» Requirement: For the entries below, the expected answer is the line with "Choose the amazon", the line with "This screenshot has width=1280, height=720.", and every line between them, exactly as written, and nothing more.

» Task input:
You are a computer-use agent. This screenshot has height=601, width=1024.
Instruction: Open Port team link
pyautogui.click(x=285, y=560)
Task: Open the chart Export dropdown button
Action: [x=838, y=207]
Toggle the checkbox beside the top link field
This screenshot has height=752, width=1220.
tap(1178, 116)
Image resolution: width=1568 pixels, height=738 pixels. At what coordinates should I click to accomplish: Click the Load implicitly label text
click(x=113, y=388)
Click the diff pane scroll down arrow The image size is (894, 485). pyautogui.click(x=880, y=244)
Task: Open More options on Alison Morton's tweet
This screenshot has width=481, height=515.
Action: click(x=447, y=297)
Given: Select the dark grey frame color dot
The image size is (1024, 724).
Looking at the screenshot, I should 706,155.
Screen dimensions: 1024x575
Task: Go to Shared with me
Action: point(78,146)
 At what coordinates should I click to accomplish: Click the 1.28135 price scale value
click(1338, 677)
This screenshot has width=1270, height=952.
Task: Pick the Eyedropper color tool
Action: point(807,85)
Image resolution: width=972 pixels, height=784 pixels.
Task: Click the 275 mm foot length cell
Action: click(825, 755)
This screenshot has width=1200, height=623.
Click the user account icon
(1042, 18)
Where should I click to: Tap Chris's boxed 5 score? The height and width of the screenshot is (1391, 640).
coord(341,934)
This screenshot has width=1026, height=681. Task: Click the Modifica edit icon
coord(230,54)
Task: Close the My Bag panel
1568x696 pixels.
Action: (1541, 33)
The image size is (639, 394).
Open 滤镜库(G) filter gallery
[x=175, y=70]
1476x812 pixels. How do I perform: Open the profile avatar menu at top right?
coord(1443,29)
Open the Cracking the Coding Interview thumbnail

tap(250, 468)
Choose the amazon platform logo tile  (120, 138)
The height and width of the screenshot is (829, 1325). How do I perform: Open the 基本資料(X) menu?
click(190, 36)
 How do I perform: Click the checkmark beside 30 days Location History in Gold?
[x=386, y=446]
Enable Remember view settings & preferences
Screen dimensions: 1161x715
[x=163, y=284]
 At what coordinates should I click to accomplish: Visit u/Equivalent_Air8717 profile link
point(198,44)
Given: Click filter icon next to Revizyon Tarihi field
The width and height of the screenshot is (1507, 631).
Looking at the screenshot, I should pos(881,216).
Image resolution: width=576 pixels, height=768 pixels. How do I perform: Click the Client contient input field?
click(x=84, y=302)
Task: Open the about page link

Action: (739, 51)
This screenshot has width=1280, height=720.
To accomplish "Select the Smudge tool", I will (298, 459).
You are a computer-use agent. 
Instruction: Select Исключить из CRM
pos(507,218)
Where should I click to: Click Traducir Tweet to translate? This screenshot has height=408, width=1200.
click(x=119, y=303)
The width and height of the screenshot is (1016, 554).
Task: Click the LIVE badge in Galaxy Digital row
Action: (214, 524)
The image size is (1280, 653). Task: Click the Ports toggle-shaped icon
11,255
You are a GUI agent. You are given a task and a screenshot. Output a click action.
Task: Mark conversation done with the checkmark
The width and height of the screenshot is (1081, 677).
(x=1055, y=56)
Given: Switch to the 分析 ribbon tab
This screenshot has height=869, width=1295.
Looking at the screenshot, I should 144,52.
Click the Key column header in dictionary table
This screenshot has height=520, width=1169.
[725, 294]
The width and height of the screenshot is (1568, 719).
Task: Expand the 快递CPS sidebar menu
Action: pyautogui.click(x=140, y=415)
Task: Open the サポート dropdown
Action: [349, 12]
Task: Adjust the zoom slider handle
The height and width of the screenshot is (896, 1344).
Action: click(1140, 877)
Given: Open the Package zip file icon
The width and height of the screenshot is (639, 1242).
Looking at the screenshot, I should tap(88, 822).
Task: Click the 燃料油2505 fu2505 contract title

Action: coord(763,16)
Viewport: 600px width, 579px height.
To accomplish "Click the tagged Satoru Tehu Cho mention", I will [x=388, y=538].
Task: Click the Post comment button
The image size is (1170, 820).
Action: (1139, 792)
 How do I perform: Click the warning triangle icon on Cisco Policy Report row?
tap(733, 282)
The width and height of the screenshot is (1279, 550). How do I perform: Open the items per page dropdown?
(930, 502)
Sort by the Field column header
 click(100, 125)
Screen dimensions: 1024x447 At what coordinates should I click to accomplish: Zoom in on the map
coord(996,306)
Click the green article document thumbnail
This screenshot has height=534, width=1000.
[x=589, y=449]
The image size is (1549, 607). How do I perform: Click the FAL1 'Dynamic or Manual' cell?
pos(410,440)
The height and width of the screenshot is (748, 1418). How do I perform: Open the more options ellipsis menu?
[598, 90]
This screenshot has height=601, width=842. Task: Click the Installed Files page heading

» Response to this exercise:
Choose the amazon platform logo tile  (120, 138)
The height and width of the screenshot is (829, 1325). How do I perform: Open the 基本資料(X) menu?
click(190, 36)
 How do I perform: Click the checkmark beside 30 days Location History in Gold?
[x=386, y=446]
Enable Remember view settings & preferences
Screen dimensions: 1161x715
[x=163, y=284]
 At what coordinates should I click to accomplish: Visit u/Equivalent_Air8717 profile link
point(198,44)
Given: Click filter icon next to Revizyon Tarihi field
The width and height of the screenshot is (1507, 631).
Looking at the screenshot, I should pos(881,216).
Image resolution: width=576 pixels, height=768 pixels. How do I perform: Click the Client contient input field?
click(x=84, y=302)
Task: Open the about page link

Action: (739, 51)
This screenshot has width=1280, height=720.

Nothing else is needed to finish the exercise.